BERRIEN SPRINGS — Members of the Berrien Springs school board are sticking by their decision to require district elementary students to come to school for an extra day despite action by the state legislature to give more “snow day” waivers.

Berrien Springs board members reiterated their intent to hold class on June 10 to make up one “snow day” initially not forgiven by the state. Members voted last month to add one day to the school calendar for elementary students.

While the entire district was closed nine days this year due to bad weather, Mars and Sylvester Elementary Schools were closed a 10th day because of a power outage. State law requires schools to be in session for 180 days and 1,090 hours every year, and normally forgives six “snow” days.

In normal years, school districts can request a waiver for three additional days. This winter’s bad weather and extreme cold temperatures led the state to not only offer the three day waiver, but also waive four more days just for this school year.

The issue came up at the end of Thursday’s school board meeting when a parent asked whether members had changed their minds about bringing students back for that extra day of class. She said afterwards that parents she has talked to say they’re worried about day care arrangements, and think having an extra day of school will be inconvenient.

Board members said they feel it is important to hold classes that day, regardless of the action in Lansing. “We’re holding classes regardless of the legislation,” Board Treasurer Eric Stoub said. Stoub last month called the new legislation “irresponsible” in allowing districts to get by with fewer days in the classroom this year.

Board President Peg Bormann agreed with Stoub. “We think it’s important to have classes that day,” she said.

Superintendent Dave Eichberg initially recommended last month that the district not make up the extra day for elementary students, even if it meant a net loss of $24,000 in state aid. Board members disagreed and voted to hold an extra day of classes for elementary students on June 10.

Eichberg reiterated Friday that the district has opted not to request a waiver to cover the one additional day of classes for elementary students.

Thursday’s board meeting was held in the Berrien Springs High School cafeteria and featured reports from high school students on their English, marketing, science and robotics projects.

In addition, resignations were accepted with regret from four staff members who are retiring at the end of the school year.
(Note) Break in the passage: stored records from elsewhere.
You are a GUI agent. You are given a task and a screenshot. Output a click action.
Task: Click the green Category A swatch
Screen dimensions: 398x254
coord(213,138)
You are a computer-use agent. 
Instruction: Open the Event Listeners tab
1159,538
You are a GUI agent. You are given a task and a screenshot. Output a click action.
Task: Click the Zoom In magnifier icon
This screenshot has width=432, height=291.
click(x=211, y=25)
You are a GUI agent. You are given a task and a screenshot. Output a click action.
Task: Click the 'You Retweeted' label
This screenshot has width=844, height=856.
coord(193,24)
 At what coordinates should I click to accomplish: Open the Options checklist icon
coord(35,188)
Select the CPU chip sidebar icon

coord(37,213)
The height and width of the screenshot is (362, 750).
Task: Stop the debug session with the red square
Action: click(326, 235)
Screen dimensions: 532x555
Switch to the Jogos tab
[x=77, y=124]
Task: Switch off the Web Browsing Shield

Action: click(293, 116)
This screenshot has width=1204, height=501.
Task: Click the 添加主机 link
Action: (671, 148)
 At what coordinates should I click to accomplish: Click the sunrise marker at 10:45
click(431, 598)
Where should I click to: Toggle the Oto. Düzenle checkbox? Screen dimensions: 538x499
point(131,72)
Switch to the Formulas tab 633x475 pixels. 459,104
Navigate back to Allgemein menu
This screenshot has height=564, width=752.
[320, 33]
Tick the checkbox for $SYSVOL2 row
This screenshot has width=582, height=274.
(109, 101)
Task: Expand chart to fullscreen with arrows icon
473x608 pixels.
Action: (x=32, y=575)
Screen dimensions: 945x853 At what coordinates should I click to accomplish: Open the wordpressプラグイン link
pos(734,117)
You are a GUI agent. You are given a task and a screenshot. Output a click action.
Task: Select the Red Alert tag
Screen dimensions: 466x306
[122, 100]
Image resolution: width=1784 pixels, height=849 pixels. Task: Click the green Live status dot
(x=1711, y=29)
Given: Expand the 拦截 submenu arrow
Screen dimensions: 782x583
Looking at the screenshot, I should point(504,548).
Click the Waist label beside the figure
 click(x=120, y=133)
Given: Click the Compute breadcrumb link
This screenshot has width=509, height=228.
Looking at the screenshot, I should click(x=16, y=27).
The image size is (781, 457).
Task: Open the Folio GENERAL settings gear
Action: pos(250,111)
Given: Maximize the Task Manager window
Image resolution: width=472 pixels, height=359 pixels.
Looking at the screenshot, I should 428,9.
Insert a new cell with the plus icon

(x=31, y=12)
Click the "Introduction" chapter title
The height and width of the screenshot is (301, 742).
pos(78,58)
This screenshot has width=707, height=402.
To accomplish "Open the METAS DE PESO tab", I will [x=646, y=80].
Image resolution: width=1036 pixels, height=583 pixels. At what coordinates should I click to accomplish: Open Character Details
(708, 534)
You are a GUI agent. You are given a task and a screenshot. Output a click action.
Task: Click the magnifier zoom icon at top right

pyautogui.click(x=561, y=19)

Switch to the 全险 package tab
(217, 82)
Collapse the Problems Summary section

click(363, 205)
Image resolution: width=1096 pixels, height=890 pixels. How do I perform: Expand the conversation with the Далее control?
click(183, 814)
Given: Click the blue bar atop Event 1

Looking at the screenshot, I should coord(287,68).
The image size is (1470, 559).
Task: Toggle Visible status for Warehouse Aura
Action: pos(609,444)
High school teacher Tim Sunday is retiring after 36 years, Deaf and Hard of Hearing Coordinator Celeste Pauley after 34 years, middle school teacher Steven Swenson after 31 years, and middle school teacher Cindy Davis after 32 years.

Board members also held a first reading of several new and revised board policies and will act on them at their May 23 meeting. Board member Lee Davidson gave a short review of the policies that cover a variety of topics, including Open Meeting Act provisions, K-12 career education, substitute teacher rules and crowd funding.

Davidson reported that people with a high school diploma or the equivalent, plus a professional license or certificate in a specific subject area and two years of work experience, will be able to work as substitute teachers. He noted that it’s getting harder to get enough substitute teachers to fill the need.